The adapter runtime must maintain separate scheduling semantics:

- `input`: drain first; keyboard and button events are ordered; pointer move is latest-only.
- `control`: reliable and bounded; never behind render backlog.
- `display`: droppable; stale frames/regions are discarded before send.
- `cursor`: latest-only; may bypass display frame cadence.
- `clipboard`: reliable and policy-gated.
- `file_transfer`: reliable chunked; bandwidth-limited so it cannot starve input/display control.
- `telemetry`: sampled/dropped under pressure.

## 7. Render Model

Display events should be sent in this preference order:

1. Encoded/surface updates when supported by the external protocol and client.
2. Dirty regions/tiles.
3. Full frame only for baseline, resize, attach/recover, or fallback.

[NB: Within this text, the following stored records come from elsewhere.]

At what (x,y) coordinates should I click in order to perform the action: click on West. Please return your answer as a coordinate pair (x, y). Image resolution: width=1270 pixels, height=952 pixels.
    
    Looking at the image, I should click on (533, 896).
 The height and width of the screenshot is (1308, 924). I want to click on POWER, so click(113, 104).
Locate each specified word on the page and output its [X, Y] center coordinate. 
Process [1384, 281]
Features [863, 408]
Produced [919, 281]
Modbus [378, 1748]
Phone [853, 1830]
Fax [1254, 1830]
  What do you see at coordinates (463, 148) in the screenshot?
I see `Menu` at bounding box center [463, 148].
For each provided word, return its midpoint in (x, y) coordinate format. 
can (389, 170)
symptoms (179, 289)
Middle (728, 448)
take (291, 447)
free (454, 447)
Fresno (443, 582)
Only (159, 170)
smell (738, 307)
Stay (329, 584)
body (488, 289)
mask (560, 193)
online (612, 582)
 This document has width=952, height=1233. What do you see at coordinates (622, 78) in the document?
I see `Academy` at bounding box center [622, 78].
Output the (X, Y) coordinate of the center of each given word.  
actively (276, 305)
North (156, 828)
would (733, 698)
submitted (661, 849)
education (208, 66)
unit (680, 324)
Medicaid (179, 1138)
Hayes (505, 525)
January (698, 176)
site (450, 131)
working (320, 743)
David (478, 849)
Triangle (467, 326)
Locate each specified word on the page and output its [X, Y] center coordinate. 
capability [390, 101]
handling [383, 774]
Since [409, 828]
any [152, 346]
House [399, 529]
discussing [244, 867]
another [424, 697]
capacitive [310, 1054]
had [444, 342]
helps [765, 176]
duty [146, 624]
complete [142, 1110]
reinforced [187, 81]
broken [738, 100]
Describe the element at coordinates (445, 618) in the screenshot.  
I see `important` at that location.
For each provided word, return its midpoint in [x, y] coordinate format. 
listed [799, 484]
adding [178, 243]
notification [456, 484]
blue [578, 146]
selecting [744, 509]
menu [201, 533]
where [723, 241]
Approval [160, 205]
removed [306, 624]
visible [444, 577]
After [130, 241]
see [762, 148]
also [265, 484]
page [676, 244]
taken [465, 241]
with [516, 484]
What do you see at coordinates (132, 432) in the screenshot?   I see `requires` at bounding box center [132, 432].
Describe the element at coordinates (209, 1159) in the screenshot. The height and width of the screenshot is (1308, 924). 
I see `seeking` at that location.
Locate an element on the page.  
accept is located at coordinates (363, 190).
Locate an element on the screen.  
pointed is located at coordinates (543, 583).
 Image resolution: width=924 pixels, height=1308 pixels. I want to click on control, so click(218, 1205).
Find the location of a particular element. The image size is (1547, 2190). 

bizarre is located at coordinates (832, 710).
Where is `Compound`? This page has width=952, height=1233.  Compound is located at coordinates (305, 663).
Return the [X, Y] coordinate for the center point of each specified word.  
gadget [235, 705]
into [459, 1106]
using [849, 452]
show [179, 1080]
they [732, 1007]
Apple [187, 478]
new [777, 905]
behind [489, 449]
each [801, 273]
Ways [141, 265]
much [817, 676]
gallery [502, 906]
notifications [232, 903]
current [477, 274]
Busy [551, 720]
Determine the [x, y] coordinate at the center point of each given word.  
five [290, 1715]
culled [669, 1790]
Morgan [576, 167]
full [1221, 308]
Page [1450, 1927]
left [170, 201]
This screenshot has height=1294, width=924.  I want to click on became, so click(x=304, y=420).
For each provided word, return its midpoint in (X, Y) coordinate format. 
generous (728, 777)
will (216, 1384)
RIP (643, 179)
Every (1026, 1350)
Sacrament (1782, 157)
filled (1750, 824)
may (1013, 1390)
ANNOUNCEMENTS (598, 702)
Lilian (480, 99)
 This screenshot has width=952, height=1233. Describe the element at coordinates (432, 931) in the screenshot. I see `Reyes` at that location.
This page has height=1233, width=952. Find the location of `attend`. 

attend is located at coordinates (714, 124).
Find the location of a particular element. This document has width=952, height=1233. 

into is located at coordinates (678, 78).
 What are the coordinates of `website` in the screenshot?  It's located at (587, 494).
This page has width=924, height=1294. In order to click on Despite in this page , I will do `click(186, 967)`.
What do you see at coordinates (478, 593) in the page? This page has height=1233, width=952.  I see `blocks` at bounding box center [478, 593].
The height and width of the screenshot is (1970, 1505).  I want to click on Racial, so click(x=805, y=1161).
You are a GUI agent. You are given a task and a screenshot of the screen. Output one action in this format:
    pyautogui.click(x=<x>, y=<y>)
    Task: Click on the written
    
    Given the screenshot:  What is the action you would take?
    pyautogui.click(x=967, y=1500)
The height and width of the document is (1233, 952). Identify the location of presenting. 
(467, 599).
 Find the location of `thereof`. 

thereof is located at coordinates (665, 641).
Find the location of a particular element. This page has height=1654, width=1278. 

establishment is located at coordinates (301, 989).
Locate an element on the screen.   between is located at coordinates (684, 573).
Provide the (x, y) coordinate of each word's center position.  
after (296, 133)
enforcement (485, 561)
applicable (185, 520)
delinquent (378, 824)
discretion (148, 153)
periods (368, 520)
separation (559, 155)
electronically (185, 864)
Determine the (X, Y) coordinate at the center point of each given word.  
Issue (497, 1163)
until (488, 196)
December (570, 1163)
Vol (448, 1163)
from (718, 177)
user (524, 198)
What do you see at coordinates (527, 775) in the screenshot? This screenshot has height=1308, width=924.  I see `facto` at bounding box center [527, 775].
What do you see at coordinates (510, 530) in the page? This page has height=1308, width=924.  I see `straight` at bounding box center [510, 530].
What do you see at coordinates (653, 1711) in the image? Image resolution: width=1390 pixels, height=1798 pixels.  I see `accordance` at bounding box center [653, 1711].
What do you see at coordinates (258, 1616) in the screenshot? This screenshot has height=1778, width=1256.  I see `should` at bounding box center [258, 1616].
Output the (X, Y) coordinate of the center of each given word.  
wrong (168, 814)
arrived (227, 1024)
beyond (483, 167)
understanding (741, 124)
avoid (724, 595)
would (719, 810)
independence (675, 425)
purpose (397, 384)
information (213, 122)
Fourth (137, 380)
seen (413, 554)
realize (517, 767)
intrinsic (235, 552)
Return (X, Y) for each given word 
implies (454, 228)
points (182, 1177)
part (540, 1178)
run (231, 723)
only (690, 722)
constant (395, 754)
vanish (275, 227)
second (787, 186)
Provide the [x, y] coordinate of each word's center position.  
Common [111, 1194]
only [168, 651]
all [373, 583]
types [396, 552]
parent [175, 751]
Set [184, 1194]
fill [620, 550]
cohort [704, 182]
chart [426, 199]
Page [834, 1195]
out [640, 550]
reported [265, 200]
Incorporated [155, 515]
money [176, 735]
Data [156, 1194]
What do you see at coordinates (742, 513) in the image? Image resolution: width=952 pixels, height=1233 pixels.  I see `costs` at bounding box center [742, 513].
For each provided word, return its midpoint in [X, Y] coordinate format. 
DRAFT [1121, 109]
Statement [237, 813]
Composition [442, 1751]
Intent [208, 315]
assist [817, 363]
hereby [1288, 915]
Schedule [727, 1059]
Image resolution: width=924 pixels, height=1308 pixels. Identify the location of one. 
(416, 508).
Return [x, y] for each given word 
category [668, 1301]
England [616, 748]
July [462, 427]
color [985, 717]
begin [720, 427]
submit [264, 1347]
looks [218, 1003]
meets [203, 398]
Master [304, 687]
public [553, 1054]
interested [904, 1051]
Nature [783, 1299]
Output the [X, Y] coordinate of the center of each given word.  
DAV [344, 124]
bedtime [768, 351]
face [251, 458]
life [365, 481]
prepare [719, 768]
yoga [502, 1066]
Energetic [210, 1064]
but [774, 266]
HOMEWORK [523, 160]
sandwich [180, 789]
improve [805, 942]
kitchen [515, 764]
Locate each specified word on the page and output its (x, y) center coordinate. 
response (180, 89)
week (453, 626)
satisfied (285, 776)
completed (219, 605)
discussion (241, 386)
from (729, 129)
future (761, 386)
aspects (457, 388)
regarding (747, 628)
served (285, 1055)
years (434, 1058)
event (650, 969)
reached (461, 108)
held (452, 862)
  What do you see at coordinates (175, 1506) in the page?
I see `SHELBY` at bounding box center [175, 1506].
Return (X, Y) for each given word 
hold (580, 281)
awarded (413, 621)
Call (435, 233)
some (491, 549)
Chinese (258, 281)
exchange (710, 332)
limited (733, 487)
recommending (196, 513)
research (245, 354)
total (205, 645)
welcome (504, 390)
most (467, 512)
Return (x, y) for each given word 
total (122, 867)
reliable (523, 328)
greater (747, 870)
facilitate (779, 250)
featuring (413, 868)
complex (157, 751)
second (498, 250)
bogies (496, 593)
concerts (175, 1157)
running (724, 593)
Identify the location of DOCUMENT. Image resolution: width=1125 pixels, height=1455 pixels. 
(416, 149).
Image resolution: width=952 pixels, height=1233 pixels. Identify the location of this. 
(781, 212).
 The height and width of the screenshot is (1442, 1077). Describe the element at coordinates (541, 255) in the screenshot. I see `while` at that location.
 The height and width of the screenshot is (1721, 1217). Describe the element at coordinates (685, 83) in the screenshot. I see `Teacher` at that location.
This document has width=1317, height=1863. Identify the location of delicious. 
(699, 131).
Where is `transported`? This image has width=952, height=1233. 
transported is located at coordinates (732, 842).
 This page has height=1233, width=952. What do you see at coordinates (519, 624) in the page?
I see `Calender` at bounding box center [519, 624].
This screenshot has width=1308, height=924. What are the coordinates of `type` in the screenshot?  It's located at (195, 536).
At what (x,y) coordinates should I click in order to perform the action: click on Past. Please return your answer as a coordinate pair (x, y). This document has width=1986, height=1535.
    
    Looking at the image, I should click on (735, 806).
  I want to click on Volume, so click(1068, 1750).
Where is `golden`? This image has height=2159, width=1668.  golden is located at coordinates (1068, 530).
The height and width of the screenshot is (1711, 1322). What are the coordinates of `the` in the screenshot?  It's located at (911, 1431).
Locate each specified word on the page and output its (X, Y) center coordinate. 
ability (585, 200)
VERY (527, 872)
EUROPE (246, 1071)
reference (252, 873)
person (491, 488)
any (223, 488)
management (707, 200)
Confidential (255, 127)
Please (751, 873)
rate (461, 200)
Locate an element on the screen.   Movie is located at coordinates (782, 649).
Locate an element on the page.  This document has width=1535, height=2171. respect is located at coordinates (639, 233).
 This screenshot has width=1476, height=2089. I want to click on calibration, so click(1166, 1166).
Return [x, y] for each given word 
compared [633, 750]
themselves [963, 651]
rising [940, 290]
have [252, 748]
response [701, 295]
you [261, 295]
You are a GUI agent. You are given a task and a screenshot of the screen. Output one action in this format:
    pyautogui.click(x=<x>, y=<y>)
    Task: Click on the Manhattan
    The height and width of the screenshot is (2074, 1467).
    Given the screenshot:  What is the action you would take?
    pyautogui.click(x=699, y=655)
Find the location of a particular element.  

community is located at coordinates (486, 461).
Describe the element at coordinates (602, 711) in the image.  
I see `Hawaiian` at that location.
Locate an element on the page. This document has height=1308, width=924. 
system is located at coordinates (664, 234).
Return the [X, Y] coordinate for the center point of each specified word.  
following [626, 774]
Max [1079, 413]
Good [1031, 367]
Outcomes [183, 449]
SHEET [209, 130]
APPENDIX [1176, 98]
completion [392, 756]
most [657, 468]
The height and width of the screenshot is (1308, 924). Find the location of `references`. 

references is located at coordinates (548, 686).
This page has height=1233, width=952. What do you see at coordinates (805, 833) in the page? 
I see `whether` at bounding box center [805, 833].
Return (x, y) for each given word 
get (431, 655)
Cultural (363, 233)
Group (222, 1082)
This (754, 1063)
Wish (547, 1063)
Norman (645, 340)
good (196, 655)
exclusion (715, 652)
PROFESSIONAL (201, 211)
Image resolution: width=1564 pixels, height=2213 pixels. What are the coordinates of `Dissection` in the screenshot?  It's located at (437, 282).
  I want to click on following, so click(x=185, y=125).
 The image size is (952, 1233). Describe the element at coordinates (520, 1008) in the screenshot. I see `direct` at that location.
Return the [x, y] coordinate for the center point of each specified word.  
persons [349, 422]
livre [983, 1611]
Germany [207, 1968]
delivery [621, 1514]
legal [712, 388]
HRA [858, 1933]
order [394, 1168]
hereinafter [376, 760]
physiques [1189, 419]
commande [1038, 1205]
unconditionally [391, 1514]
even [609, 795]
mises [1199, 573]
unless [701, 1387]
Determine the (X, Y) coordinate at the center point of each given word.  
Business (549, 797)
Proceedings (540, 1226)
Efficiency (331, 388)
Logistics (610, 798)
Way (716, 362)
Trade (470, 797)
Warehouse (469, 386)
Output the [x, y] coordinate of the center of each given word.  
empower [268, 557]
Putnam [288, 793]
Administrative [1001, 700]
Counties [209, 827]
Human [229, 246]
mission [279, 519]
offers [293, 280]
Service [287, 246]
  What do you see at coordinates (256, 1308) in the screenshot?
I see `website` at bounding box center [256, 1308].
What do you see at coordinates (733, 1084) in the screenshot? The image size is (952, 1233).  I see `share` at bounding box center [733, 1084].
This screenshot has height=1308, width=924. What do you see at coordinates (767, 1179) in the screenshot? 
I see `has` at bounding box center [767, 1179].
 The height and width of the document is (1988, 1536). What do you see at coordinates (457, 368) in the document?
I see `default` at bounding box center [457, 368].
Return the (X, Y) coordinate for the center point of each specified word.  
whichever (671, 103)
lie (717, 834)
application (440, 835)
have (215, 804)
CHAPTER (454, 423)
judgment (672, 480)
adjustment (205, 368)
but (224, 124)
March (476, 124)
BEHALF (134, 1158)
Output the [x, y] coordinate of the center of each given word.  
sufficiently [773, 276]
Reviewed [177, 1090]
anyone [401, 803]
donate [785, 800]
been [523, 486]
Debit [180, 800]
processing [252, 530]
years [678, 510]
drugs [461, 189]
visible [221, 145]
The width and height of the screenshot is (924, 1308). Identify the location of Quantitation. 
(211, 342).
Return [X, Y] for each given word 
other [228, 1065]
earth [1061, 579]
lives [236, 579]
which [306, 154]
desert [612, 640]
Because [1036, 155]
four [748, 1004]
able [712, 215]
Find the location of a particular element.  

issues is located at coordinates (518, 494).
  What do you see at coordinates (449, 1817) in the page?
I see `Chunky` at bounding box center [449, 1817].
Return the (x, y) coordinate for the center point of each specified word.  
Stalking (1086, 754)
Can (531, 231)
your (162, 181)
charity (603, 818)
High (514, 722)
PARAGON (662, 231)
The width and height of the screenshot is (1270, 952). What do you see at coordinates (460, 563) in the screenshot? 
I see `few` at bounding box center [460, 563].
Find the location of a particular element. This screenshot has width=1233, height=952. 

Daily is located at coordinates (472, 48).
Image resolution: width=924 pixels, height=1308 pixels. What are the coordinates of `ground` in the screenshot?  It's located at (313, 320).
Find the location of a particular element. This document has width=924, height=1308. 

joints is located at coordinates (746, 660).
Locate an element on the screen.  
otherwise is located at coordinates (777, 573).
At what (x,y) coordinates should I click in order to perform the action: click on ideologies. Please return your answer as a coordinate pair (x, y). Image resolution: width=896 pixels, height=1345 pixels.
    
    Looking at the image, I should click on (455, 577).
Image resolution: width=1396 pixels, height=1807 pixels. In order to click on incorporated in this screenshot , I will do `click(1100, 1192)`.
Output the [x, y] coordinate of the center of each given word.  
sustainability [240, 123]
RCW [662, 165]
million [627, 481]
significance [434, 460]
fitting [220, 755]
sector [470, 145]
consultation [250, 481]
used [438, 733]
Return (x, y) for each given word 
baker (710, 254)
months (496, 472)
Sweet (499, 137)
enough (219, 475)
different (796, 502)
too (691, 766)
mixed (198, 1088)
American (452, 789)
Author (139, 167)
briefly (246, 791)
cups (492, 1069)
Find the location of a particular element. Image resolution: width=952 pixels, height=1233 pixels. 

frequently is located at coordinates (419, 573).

Full-frame BGRA is a compatibility fallback, not the production performance target.

## 8. Adapter Policy Enforcement

Policy must be enforced inside the adapter runtime in addition to UI/backend checks:

- clipboard mode
- file transfer mode
- allowed channels
- attachment/controller ownership
- session active/taken_over/failed/terminated state
- max payload sizes
- dangerous path/name rejection
- no arbitrary filesystem exposure

## 9. Adapter Lifecycle

All adapters must support:

- bind to existing assignment/session runtime
- connect to target resource
- publish state changes
- keep runtime alive through detach when policy allows
- reattach without recreating target session where protocol allows
- takeover without recreating target session where protocol allows
- terminate target session when broker commands terminate
- fail fast and report authoritative failure when target runtime is gone

## 10. Future Adapters

RDP, SSH, and VNC share the same platform-facing contract but differ internally:

- RDP: graphics, cursor, keyboard/mouse, cliprdr, rdpdr, rdpgfx/graphics pipeline.
- SSH: terminal output, keyboard input, resize, SFTP, port-forward.
- VNC: framebuffer updates, pointer, keyboard, clipboard.

The common contract is the platform session protocol, not the external resource protocol.